Numerous factors contribute to a long length-of-stay. Evidence for hospital-wide strategies reducing the duration of admissions is limited. These patients often require more time and resources than more routine cases. Our hospital identified these patients as a unique challenge to our unit-based medical, case management, and social work interdisciplinary teams.

Objectives

The Enhanced Interdisciplinary Care Team (EICT) was formed to identify patients at risk for prolonged hospitalizations or complex post-acute care needs and to develop solutions to reduce length of stay and facilitate discharge to the appropriate level of care.

Methods

The EICT consists of a hospitalist, case manager, and social worker with close support from respective department leadership. The EICT screens patients hospital-wide and serves as a longitudinal, consultative service to the primary medical and surgical teams. Various screening mechanisms for EICT were vetted to identify patients expeditiously, including the need for intensive care and those who were approaching end-of-life. Interventions were tailored to patient’s preferences and clinical appropriateness.

Results

The implementation of the EICT has led to a significant reduction in the proportion of patients who were length of stay outliers, defined as an observed to expected length of stay (O:E LOS) of greater than 1.5. Over six months, there was a total reduction of 1,099 patient-days among patients with an O:E LOS > 1.5 from the pre-intervention period. This decrease corresponds to a total of 275 virtual discharges.

Conclusion

A structured interdisciplinary care team dedicated to patients at risk for prolonged hospital admission was associated with improvements in various length of stay metrics.
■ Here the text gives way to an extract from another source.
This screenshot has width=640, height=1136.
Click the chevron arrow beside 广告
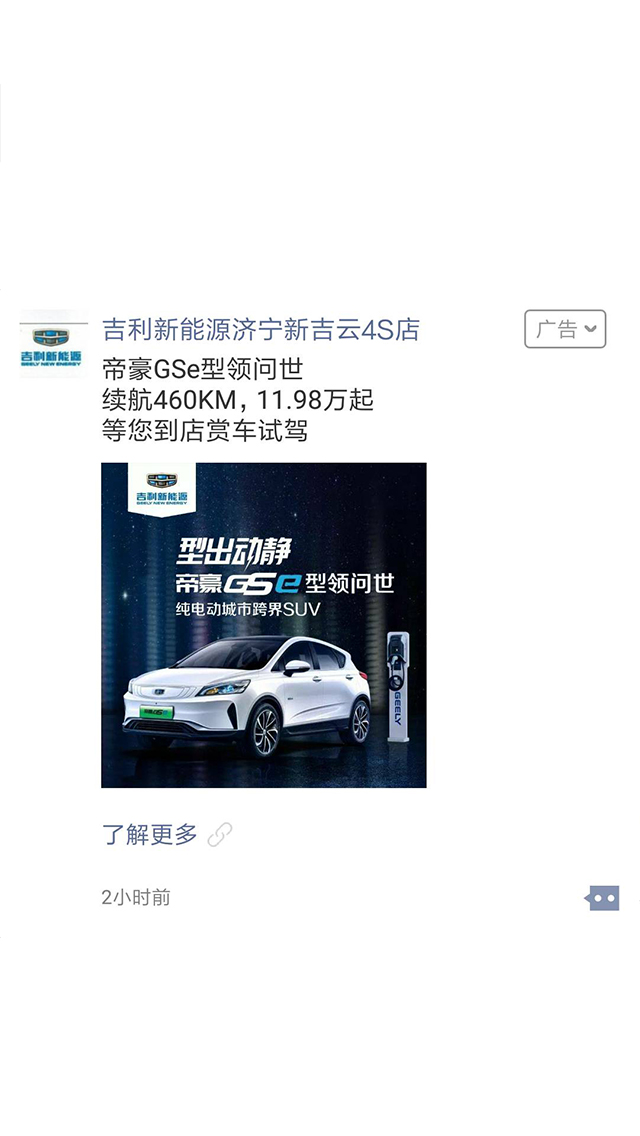[590, 329]
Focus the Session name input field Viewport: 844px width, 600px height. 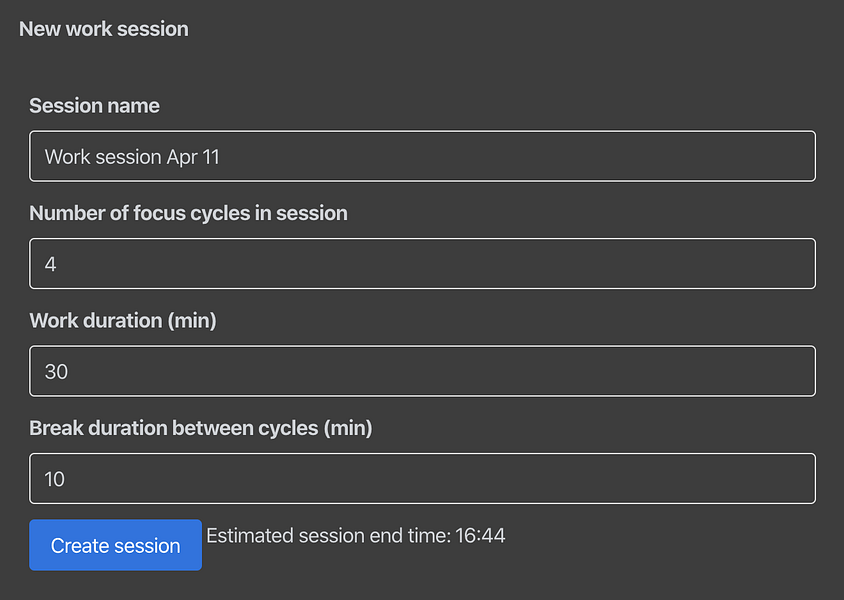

We identified common clinical presentations and intervention strategies, such as long-term acute care hospitals for weaning from ventilator; complex home discharges for patients with poor access to healthcare; facilitation of goals of care for patients at the end of life; and long-term placement of elderly patients with dementia and behavioral disturbances but without psychiatric diagnoses.

Implications for the Patient

The care of patients with common but difficult clinical presentations, e.g., end-of-life, prolonged ventilator requirement, or end-stage dementia, is challenging and has demonstrable broader systemic implications. The EICT identified these patients early and was able to use unique expertise to expedite discharges to appropriate levels of care.